### Exercise brief
Please pick out every line of the items that contains the word "dropdown", and copy each one.

### Input data
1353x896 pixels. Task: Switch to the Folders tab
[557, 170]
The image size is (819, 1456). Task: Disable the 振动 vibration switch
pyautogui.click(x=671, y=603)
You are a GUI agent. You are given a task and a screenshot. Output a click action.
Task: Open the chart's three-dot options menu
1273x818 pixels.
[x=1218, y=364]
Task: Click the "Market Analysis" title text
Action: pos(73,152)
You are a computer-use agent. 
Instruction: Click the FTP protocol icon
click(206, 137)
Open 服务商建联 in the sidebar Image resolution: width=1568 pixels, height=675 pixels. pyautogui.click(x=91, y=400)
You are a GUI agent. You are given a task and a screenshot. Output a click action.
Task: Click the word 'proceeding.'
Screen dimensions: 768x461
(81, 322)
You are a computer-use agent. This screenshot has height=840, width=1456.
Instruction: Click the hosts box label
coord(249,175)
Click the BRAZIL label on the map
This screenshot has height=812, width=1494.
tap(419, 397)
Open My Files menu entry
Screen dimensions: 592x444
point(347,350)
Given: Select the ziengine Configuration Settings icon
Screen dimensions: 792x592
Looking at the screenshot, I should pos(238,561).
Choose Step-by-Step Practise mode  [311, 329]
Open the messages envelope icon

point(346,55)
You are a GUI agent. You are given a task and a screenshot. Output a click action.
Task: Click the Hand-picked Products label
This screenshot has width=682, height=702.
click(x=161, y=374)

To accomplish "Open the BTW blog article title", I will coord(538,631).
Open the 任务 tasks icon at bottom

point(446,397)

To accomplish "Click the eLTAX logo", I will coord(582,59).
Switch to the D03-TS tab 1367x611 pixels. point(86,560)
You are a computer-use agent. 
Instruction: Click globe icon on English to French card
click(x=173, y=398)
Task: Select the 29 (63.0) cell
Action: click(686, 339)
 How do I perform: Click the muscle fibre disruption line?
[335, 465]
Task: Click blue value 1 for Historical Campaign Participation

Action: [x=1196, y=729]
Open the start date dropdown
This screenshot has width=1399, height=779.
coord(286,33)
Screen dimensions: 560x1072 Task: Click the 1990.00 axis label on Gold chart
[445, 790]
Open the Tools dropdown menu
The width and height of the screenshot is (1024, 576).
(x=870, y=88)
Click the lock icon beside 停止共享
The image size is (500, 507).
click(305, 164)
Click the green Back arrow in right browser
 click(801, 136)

### Result below
Open the start date dropdown
Open the Tools dropdown menu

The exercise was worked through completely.